**QUESTIONS**
1) Please reproduce the portion of the appeal ruling starting with "Glass Krakower LLP, New" and going on through "affirmed, without costs.", word for word.
2) In the appeal ruling, which school year does the unsatisfactory performance rating cover?
#### PAGE TEXT
English Teacher Frances Meyers Loses Her Appeal To Overturn Her U-Rating


Matter of Meyers v Department of Educ. of the City of N.Y.
2017 NY Slip Op 03891 [150 AD3d 501]
May 16, 2017
Appellate Division, First Department
Published by New York State Law Reporting Bureau pursuant to Judiciary Law § 431.
As corrected through Wednesday, June 28, 2017


[*1]
 In the Matter of Frances Meyers, Appellant,
v
Department of Education of the City of New York et al., Respondents.
Glass Krakower LLP, New York (Bryan D. Glass of counsel), for appellant.
Zachary W. Carter, Corporation Counsel, New York (Jane L. Gordon of counsel), for respondents.
Judgment, Supreme Court, New York County (Alexander W. Hunter, Jr., J.), entered January 6, 2016, to the extent appealed from as limited by the briefs, denying the petition to annul the determination of respondent New York City Department of Education, dated November 5, 2014, which sustained petitioner's unsatisfactory performance rating for the 2013-2014 school year, and dismissing the proceeding brought pursuant to CPLR article 78, unanimously affirmed, without costs.
########
#### DATASET CONTENT
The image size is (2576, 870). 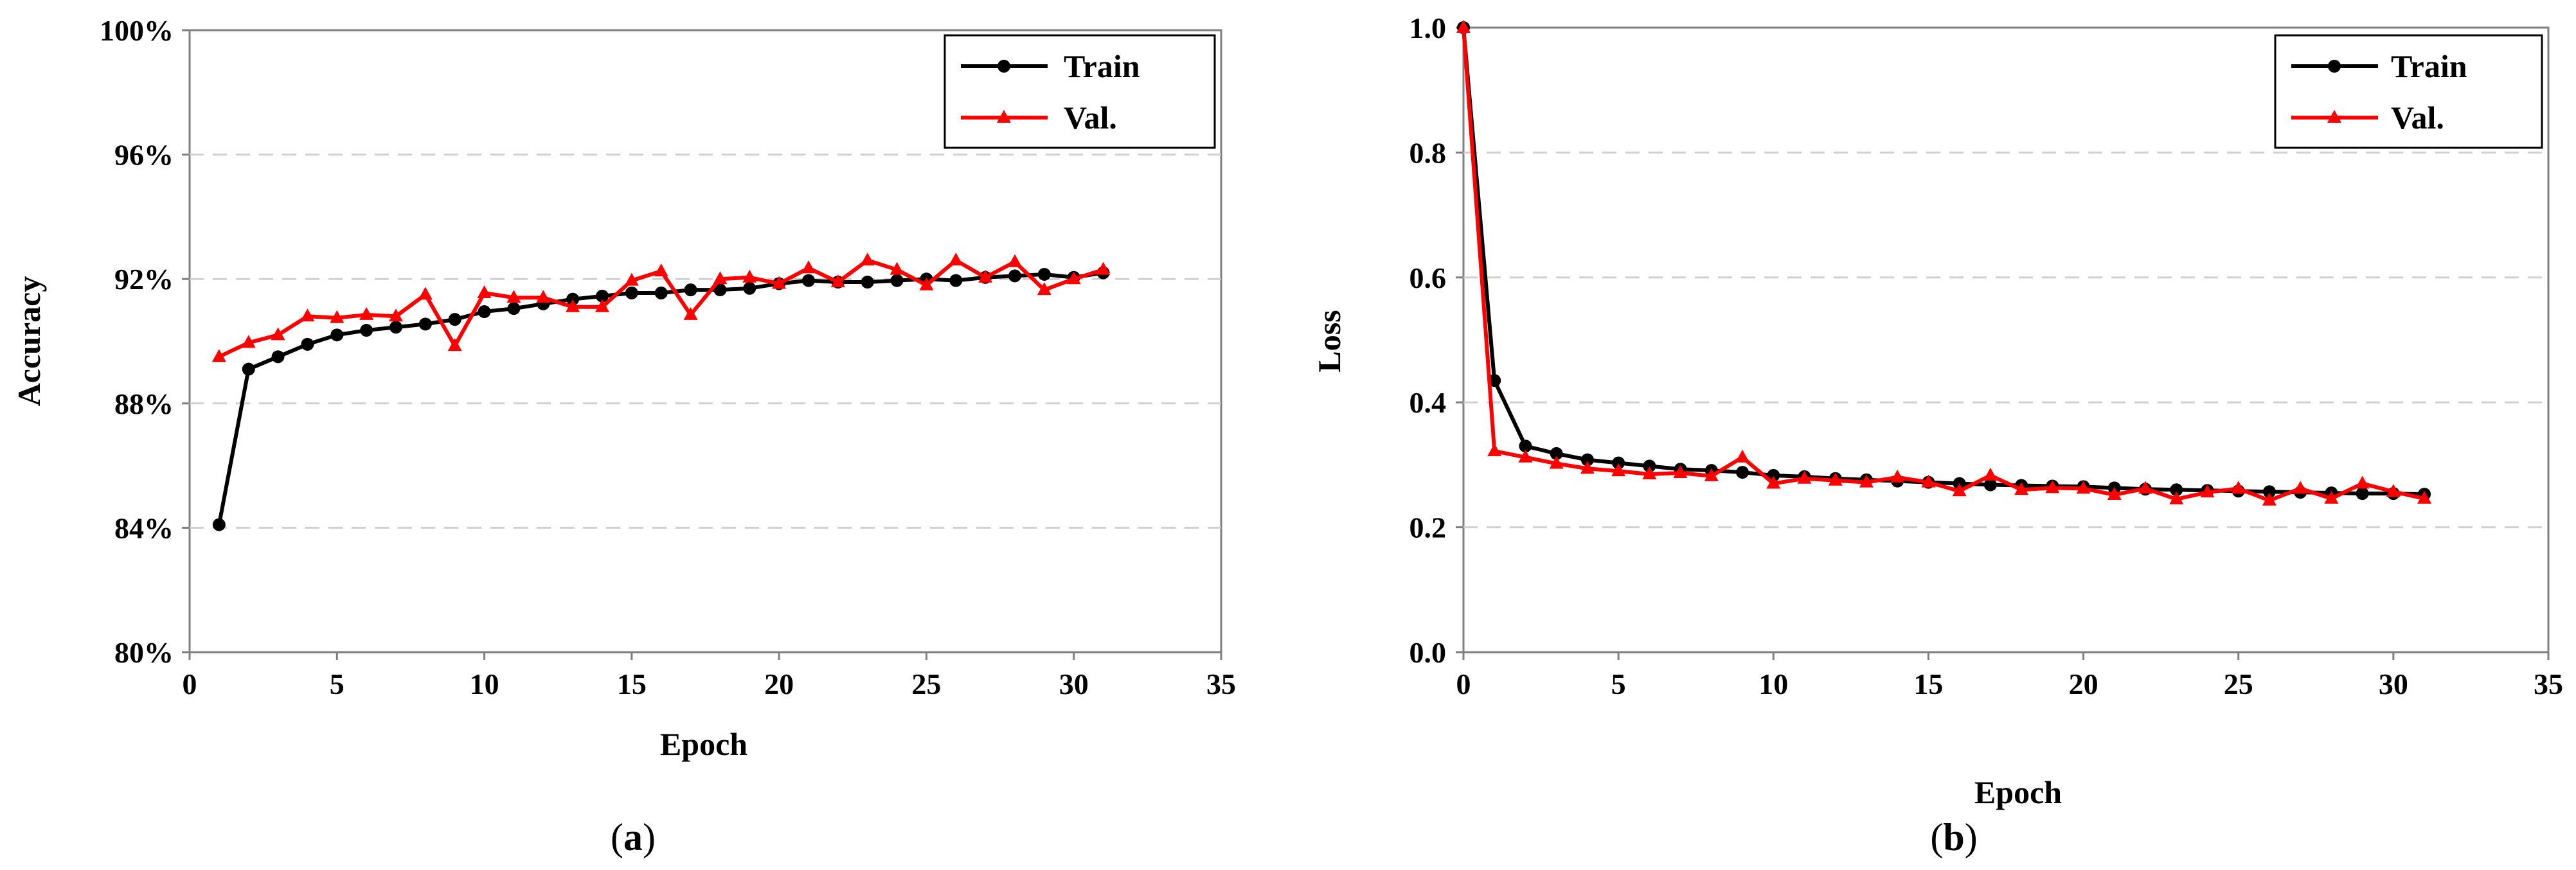 I want to click on x-tick-label-loss: 25, so click(x=2238, y=684).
########
**RESPONSES**
1)
Glass Krakower LLP, New York (Bryan D. Glass of counsel), for appellant.
Zachary W. Carter, Corporation Counsel, New York (Jane L. Gordon of counsel), for respondents.
Judgment, Supreme Court, New York County (Alexander W. Hunter, Jr., J.), entered January 6, 2016, to the extent appealed from as limited by the briefs, denying the petition to annul the determination of respondent New York City Department of Education, dated November 5, 2014, which sustained petitioner's unsatisfactory performance rating for the 2013-2014 school year, and dismissing the proceeding brought pursuant to CPLR article 78, unanimously affirmed, without costs.

2) The 2013-2014 school year.